** Opening RECORDS TO PROCESS block **
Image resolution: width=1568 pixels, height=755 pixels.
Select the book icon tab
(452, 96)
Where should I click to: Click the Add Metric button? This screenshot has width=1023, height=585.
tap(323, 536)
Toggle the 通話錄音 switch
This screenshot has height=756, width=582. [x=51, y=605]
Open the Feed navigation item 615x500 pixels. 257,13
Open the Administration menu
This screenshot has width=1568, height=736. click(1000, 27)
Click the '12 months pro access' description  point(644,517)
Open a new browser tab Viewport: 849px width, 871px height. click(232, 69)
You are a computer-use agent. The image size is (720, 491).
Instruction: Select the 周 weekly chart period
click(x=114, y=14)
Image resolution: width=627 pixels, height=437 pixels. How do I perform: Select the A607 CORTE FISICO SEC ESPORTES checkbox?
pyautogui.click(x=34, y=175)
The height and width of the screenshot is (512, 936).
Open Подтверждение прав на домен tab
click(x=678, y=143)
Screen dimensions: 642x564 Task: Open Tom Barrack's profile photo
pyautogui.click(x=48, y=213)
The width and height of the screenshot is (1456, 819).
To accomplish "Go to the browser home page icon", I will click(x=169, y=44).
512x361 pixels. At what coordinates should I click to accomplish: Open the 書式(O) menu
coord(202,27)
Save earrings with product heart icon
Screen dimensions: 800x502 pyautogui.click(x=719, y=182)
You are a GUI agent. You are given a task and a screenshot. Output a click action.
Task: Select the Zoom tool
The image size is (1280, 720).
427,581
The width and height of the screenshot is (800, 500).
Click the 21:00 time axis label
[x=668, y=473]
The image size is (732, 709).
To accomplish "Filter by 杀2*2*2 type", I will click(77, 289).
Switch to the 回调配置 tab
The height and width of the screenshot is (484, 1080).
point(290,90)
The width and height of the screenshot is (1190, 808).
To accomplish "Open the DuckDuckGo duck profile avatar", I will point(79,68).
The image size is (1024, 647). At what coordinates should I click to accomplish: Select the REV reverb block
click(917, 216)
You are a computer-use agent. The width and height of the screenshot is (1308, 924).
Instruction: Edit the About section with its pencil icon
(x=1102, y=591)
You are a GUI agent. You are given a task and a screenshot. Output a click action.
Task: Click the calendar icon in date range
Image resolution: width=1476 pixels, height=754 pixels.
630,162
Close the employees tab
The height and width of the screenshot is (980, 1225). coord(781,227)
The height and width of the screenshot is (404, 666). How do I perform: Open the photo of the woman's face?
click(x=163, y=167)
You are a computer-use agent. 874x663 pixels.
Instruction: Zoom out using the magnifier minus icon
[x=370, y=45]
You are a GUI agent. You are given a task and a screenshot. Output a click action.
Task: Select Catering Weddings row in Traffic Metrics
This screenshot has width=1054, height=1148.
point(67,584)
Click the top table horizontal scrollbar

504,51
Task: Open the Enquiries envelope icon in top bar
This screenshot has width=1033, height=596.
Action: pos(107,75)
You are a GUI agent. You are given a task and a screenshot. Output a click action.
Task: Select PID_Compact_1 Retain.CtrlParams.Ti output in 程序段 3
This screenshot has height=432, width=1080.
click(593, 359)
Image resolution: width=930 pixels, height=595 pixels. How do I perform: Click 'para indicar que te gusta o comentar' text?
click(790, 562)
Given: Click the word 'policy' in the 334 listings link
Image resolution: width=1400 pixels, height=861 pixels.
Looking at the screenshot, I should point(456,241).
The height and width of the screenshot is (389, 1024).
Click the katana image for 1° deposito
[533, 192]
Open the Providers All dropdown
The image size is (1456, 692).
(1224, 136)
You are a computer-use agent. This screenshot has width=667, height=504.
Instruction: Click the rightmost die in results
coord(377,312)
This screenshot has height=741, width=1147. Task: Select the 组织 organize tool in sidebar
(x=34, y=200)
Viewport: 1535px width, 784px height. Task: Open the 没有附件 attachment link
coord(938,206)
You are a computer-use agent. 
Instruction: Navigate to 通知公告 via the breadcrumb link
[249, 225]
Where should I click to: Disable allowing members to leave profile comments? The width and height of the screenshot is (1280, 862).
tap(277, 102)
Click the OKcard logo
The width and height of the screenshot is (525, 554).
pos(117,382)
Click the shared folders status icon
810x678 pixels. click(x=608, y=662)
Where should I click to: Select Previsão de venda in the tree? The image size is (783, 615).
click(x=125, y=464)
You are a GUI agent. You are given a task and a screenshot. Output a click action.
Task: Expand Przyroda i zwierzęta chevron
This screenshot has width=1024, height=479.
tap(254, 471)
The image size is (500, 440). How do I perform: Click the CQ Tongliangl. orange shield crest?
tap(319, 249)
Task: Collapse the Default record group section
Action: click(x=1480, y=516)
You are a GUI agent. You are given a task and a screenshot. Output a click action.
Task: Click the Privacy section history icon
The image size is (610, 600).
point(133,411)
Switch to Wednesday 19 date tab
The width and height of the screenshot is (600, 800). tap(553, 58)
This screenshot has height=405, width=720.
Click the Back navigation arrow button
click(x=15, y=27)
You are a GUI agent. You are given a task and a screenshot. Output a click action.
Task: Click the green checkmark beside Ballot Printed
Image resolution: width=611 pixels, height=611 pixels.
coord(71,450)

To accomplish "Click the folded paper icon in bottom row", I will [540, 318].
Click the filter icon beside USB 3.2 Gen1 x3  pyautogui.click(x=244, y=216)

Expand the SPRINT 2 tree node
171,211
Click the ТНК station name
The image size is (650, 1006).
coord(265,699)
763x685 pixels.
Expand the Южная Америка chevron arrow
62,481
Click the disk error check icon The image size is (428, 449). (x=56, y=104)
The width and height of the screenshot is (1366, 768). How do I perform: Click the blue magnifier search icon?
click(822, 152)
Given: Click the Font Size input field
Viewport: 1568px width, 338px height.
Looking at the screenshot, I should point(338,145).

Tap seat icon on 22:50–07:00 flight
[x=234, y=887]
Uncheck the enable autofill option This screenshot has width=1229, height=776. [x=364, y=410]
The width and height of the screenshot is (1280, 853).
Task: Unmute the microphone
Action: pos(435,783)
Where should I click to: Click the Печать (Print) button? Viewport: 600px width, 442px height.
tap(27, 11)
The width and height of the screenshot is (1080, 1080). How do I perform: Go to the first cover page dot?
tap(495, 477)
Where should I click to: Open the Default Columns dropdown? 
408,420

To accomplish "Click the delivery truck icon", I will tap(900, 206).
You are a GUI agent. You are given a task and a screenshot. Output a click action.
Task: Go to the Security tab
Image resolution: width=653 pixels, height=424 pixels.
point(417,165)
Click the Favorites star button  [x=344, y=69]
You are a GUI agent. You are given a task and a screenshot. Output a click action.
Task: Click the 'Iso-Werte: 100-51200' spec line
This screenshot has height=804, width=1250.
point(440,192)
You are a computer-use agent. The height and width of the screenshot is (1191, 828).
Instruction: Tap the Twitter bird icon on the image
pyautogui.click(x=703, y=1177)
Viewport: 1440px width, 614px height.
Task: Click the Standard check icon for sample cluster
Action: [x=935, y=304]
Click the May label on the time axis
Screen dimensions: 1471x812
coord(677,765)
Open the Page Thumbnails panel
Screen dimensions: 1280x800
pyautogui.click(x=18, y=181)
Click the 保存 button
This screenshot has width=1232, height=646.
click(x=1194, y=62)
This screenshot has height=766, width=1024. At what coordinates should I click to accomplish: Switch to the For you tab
** Closing RECORDS TO PROCESS block **
• _WHAT IS NEEDED_:
Take exactly the lines from the one containing "Click the 21:00 time axis label" through the one containing "The width and height of the screenshot is (1190, 808)." in the data above, and output them with nothing added.

• _ANSWER_:
Click the 21:00 time axis label
[x=668, y=473]
The image size is (732, 709).
To accomplish "Filter by 杀2*2*2 type", I will click(77, 289).
Switch to the 回调配置 tab
The height and width of the screenshot is (484, 1080).
point(290,90)
The width and height of the screenshot is (1190, 808).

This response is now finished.